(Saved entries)
= = =

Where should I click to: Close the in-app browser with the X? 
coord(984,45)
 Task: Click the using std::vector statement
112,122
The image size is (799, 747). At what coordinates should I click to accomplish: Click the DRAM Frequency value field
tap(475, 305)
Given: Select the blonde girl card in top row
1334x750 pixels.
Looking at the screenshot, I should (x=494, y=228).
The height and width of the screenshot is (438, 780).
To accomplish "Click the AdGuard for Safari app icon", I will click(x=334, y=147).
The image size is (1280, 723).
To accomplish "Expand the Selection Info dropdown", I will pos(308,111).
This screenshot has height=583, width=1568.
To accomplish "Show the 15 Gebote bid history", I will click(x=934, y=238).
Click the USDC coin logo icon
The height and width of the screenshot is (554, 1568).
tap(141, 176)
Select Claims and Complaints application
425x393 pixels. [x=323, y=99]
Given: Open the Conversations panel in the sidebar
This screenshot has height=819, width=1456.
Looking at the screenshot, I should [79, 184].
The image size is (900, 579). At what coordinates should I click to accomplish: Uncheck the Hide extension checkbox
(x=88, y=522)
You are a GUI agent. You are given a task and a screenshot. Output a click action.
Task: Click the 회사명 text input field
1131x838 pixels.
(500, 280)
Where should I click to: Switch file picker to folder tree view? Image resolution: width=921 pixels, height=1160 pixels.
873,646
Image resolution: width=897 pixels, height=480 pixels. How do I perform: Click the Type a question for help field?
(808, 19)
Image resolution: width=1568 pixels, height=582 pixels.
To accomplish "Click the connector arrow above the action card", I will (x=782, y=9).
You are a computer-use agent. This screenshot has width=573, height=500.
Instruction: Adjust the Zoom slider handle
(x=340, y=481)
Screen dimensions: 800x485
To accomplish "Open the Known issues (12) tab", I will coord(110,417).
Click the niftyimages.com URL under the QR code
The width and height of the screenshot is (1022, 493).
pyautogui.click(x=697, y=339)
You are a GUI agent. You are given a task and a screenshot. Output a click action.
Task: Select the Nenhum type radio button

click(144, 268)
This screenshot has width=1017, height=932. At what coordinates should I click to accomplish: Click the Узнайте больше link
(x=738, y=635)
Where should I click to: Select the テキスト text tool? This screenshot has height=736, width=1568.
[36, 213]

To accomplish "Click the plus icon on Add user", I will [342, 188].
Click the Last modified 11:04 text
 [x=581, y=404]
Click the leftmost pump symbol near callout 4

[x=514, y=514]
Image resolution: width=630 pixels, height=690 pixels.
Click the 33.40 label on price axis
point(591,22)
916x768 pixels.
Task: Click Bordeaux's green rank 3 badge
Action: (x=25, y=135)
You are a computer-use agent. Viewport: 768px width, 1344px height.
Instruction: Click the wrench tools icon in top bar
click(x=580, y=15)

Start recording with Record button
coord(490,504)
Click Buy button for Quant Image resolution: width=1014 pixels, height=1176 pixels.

= = =

Prompt: Check each line above for the string "Open" and copy the ones that have it.

Result for this exercise:
Given: Open the Conversations panel in the sidebar
To accomplish "Open the Known issues (12) tab", I will coord(110,417).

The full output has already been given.